The walls will be ok with your exhaust fan, and proper paint. If the fan is off, or in other conditions, condensation will happen on the bathroom surface of the wall, and evaporate as air circulates.
You can use a primer formulated to be a vapor barrier (on the bathroom side) and call it a day. If you avoid such a primer on the other side of these new walls, any moisture that does make its way into the wall will migrate back into the rest of the house.
Insulation gets into trouble when air flows, and the temperature drops below the dew point of that moving air inside the insulation
You will want to pay attention to the seal at the exhaust fan, and use insulated duct to get through the unheated attic to the outside (to avoid massive amounts of condensation that can build up and leak from the duct.) (do not just dump it in the unheated attic.)
What kind of shower/tub enclosure do you plan to include?
Its a 3x5 tiled shower with a partial glass sliding door. I am using ditra and hardy backer for the tiling. Entire bathroom is 10x5. The exhaust vent is centered over the shower pan and I am using insulated venting for the 6-7 foot run out the side of the building.
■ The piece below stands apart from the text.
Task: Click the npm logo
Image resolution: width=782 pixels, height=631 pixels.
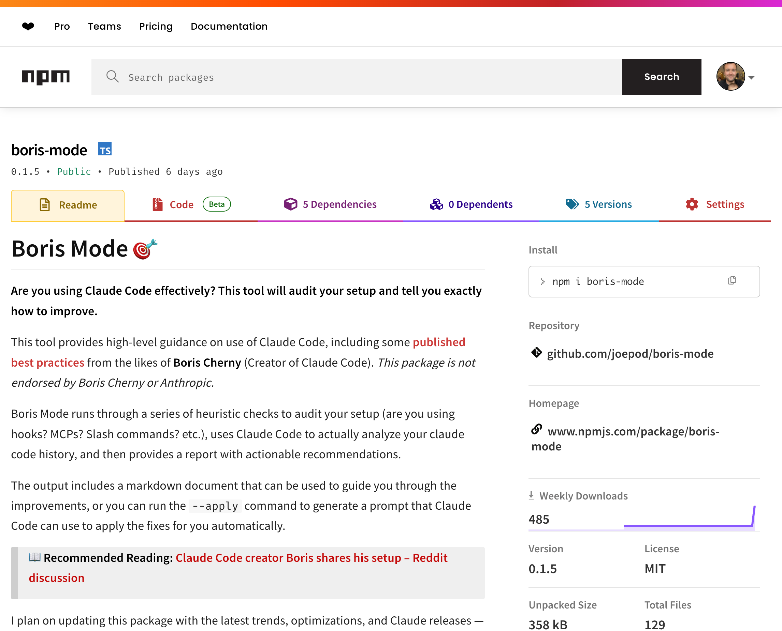Action: [46, 77]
The planned insulation in the walls around this bathroom is not for R-value but for sound reduction.
All penetrations into walls and ceiling will be sealed with foam to eliminate air pathways. I rarely glue and screw vertical drywall due to expansion and contraction but may plan to do so at the bottom plate to eliminate those possible pathways as well.
Exhaust fan.
Proper gap at door so it does what it’s designed for.